VT: Mit Aktionen wie dem POW “Hot Planet Cool Athletes” Programm versucht ihr, die Outdoor-Gemeinschaft zur nachhaltigen Anreise motivieren und Anreize dafür zu schaffen. Wie genau gelingt euch das?  

MT: Mobilität ist für uns ein grosses und generell ein schwieriges Thema. Dazu muss man Zahlen kennen wie, dass nur 12-13% der Ski-Gäste öffentlich anreisen, selbst bei Skigebieten, die direkt mit dem Zug angebunden sind, sind es unter 20%. Dabei ist die An- und Abreise für den Grossteil (ca. 75%) der Emissionen beim Skifahren verantwortlich.  Wir versuchen die nachhaltige Mobilität mit Vorbildwirkung voranzutreiben, indem Athlet*innen mit öffentlichen Verkehrsmitteln anreisen und wir in direkten Gesprächen mit Verkehrsverbunden, Tourismusverbänden, Gemeinden, oder Skigebieten nach Lösungen suchen. Dadurch dass so viele Stakeholder involviert sind, wird aber auch die Verantwortung oft im Kreis geschoben, es wäre wichtig sich gemeinsam an einen grossen Tisch zu setzen. Was wir aber zum Beispiel erreicht haben: im Wipptal in Tirol gibt es seit letztem Jahr einen zusätzlichen Bus vorrangig für Skitourengeher*innen.

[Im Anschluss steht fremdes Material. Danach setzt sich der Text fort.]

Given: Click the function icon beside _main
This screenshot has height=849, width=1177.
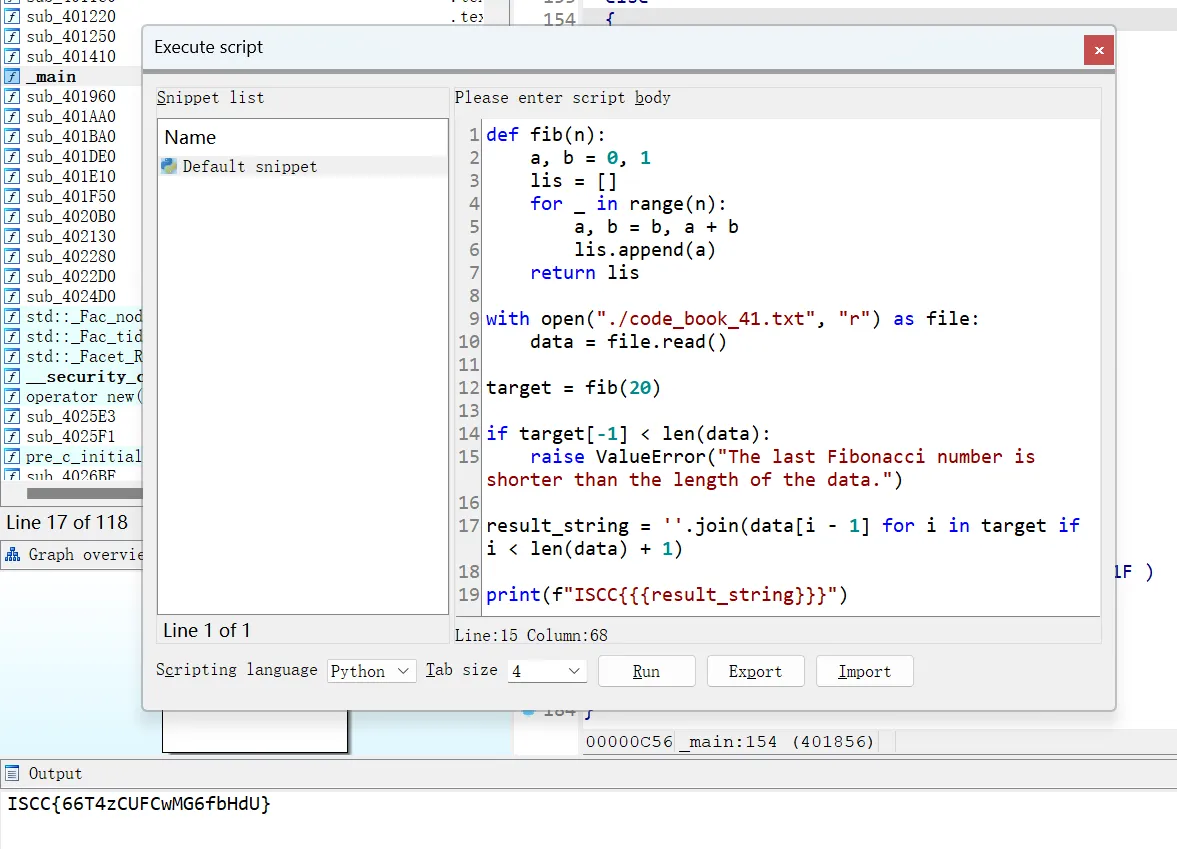Looking at the screenshot, I should coord(12,77).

Begräbnis eines Gletschers © Luca JaenichenBegräbnis eines Gletschers © Luca Jaenichen

VT: Auf was bist du besonders stolz bei POW? 

MN: Wir haben letztes Jahr unsere ersten Bücher mit BahnzumBerg rausgebracht, Öffi-Tourenführer für Sommer und Winter: Eigentlich ein klassisches Druckprodukt, das Besondere ist ein QR-Code, der nicht nur zu einer detaillierten Tourenbeschreibung führt, sondern auch zu echten Abfahrtsplänen verlinkt und aktuelle Verbindungen aufzeigt. Neben dem Gletscherbegräbnis, das sehr viel Bewusstsein geschaffen hat, trägt die bereits erwähnte Kampagne für mehr Nachhaltigkeit innerhalb der FIS schon Früchte. Ein toller Erfolg, wenn man bedenkt, dass wir nur 2,5 Vollzeitstellen aufgeteilt auf 5 Personen haben.

VT: Was ist dein Wunsch für POW, wo siehst du euch in den nächsten Jahren? 

MN: Mein Wunsch ist natürlich, die Bergsport-Community zu vereinen und gemeinsam Klimaschutzmassnahmen so voranzutreiben, dass es wirklich einen merkbaren Impact hat. Ein grosses Ziel wäre, Allianzen mit anderen Vereinen wie dem Alpenverein und den Naturfreunden einzugehen und so eine noch viel grössere Reichweite zu erwirken.
Ein kurzfristiges, aber sehr wichtiges Ziel: Die Wahlentscheidungen auf europäischer, aber auch auf nationaler Ebene unterschwellig so zu beeinflussen, dass sich die Regierung (egal welche Parteien) für bessere Klimaschutzmassnahmen stark macht. Irgendwann ganz in der Zukunft braucht es uns hoffentlich nicht mehr, aber in den nächsten Jahren und Jahrzehnten wird das wohl leider noch nicht Realität sein.

VT: Welche Tipps hast du für unsere Leser*innen: 

MN: Der wichtigste Punkt ist die öffentliche Anreise, die nicht nur für umweltfreundlicheres, sondern auch entspannteres Reisen (auch oder gerade mit Familie) sorgt. Wenn wir als Ski-Community da ansetzen können, haben wir einen grossen Schritt geschafft. Das Wichtigste ist wählen zu gehen, und seine eigene Stimme zu nutzen und nicht zu unterschätzen.

Portrait Moritz Nachtschatt

Moritz Nachtschatt

Moritz Nachtschatt ist seit 2020 Geschäftsführer von POW Österreich. Als passionierter Outdoorsportler, professioneller Fotograf und Vater eines Kleinkinds ist ihm wichtig, das Mögliche zu tun, um der Klimakrise entgegenzuwirken.